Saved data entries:
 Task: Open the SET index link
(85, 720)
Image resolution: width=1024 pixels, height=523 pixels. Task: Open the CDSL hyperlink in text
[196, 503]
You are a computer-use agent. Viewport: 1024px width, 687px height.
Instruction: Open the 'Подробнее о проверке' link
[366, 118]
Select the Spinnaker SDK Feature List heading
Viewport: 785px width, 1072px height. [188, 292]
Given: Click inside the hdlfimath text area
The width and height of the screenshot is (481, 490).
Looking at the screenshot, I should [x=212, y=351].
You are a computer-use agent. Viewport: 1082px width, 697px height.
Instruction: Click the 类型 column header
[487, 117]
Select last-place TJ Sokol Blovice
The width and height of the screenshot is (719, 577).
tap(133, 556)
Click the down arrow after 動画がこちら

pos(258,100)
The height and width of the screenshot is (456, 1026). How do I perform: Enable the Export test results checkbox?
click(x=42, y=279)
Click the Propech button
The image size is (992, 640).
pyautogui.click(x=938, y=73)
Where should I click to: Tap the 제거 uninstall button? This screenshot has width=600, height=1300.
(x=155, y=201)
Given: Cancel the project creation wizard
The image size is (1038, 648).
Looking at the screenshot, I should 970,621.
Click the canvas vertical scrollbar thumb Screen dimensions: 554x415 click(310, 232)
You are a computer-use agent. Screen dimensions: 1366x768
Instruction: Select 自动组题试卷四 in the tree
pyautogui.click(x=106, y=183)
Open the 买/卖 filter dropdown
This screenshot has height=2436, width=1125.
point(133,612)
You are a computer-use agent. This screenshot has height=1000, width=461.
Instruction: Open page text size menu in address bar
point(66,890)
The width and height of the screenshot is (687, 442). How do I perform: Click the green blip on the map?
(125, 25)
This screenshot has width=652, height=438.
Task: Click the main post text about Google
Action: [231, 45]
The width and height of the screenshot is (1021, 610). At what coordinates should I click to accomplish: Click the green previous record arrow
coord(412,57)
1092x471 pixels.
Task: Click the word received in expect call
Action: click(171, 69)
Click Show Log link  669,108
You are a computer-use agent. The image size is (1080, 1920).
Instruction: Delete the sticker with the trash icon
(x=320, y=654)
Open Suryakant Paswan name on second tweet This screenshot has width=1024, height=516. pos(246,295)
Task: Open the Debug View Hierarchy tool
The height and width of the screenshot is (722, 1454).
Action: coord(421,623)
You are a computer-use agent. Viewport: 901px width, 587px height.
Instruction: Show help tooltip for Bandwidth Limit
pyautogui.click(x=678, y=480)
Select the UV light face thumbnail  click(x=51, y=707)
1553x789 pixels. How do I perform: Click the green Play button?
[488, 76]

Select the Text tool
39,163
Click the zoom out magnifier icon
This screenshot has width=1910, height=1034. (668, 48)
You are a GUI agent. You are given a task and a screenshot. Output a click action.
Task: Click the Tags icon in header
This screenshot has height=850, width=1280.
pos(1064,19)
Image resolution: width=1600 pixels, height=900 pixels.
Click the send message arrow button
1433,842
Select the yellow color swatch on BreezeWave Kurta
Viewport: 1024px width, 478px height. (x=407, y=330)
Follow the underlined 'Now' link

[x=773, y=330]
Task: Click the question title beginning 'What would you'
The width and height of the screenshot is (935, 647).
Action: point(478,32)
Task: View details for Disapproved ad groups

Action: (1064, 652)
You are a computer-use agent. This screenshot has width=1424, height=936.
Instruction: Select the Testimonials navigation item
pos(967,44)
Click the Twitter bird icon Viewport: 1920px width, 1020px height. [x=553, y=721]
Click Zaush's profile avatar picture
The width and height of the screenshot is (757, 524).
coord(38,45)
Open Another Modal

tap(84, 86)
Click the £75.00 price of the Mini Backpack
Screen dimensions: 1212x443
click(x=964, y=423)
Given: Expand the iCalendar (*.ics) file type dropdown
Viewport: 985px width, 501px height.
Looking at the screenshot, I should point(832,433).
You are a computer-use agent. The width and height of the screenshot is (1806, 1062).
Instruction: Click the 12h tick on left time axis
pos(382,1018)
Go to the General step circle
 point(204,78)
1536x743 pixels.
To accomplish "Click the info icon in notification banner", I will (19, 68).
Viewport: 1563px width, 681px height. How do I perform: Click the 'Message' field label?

#### About this exercise
An exact retyping of every line in the records is needed.

#### Output for this exercise
 Task: Open the SET index link
(85, 720)
Image resolution: width=1024 pixels, height=523 pixels. Task: Open the CDSL hyperlink in text
[196, 503]
You are a computer-use agent. Viewport: 1024px width, 687px height.
Instruction: Open the 'Подробнее о проверке' link
[366, 118]
Select the Spinnaker SDK Feature List heading
Viewport: 785px width, 1072px height. [188, 292]
Given: Click inside the hdlfimath text area
The width and height of the screenshot is (481, 490).
Looking at the screenshot, I should [x=212, y=351].
You are a computer-use agent. Viewport: 1082px width, 697px height.
Instruction: Click the 类型 column header
[487, 117]
Select last-place TJ Sokol Blovice
The width and height of the screenshot is (719, 577).
tap(133, 556)
Click the down arrow after 動画がこちら

pos(258,100)
The height and width of the screenshot is (456, 1026). How do I perform: Enable the Export test results checkbox?
click(x=42, y=279)
Click the Propech button
The image size is (992, 640).
pyautogui.click(x=938, y=73)
Where should I click to: Tap the 제거 uninstall button? This screenshot has width=600, height=1300.
(x=155, y=201)
Given: Cancel the project creation wizard
The image size is (1038, 648).
Looking at the screenshot, I should 970,621.
Click the canvas vertical scrollbar thumb Screen dimensions: 554x415 click(310, 232)
You are a computer-use agent. Screen dimensions: 1366x768
Instruction: Select 自动组题试卷四 in the tree
pyautogui.click(x=106, y=183)
Open the 买/卖 filter dropdown
This screenshot has height=2436, width=1125.
point(133,612)
You are a computer-use agent. This screenshot has height=1000, width=461.
Instruction: Open page text size menu in address bar
point(66,890)
The width and height of the screenshot is (687, 442). How do I perform: Click the green blip on the map?
(125, 25)
This screenshot has width=652, height=438.
Task: Click the main post text about Google
Action: [231, 45]
The width and height of the screenshot is (1021, 610). At what coordinates should I click to accomplish: Click the green previous record arrow
coord(412,57)
1092x471 pixels.
Task: Click the word received in expect call
Action: click(171, 69)
Click Show Log link  669,108
You are a computer-use agent. The image size is (1080, 1920).
Instruction: Delete the sticker with the trash icon
(x=320, y=654)
Open Suryakant Paswan name on second tweet This screenshot has width=1024, height=516. pos(246,295)
Task: Open the Debug View Hierarchy tool
The height and width of the screenshot is (722, 1454).
Action: coord(421,623)
You are a computer-use agent. Viewport: 901px width, 587px height.
Instruction: Show help tooltip for Bandwidth Limit
pyautogui.click(x=678, y=480)
Select the UV light face thumbnail  click(x=51, y=707)
1553x789 pixels. How do I perform: Click the green Play button?
[488, 76]

Select the Text tool
39,163
Click the zoom out magnifier icon
This screenshot has width=1910, height=1034. (668, 48)
You are a GUI agent. You are given a task and a screenshot. Output a click action.
Task: Click the Tags icon in header
This screenshot has height=850, width=1280.
pos(1064,19)
Image resolution: width=1600 pixels, height=900 pixels.
Click the send message arrow button
1433,842
Select the yellow color swatch on BreezeWave Kurta
Viewport: 1024px width, 478px height. (x=407, y=330)
Follow the underlined 'Now' link

[x=773, y=330]
Task: Click the question title beginning 'What would you'
The width and height of the screenshot is (935, 647).
Action: point(478,32)
Task: View details for Disapproved ad groups

Action: (1064, 652)
You are a computer-use agent. This screenshot has width=1424, height=936.
Instruction: Select the Testimonials navigation item
pos(967,44)
Click the Twitter bird icon Viewport: 1920px width, 1020px height. [x=553, y=721]
Click Zaush's profile avatar picture
The width and height of the screenshot is (757, 524).
coord(38,45)
Open Another Modal

tap(84, 86)
Click the £75.00 price of the Mini Backpack
Screen dimensions: 1212x443
click(x=964, y=423)
Given: Expand the iCalendar (*.ics) file type dropdown
Viewport: 985px width, 501px height.
Looking at the screenshot, I should point(832,433).
You are a computer-use agent. The width and height of the screenshot is (1806, 1062).
Instruction: Click the 12h tick on left time axis
pos(382,1018)
Go to the General step circle
 point(204,78)
1536x743 pixels.
To accomplish "Click the info icon in notification banner", I will (19, 68).
Viewport: 1563px width, 681px height. How do I perform: Click the 'Message' field label?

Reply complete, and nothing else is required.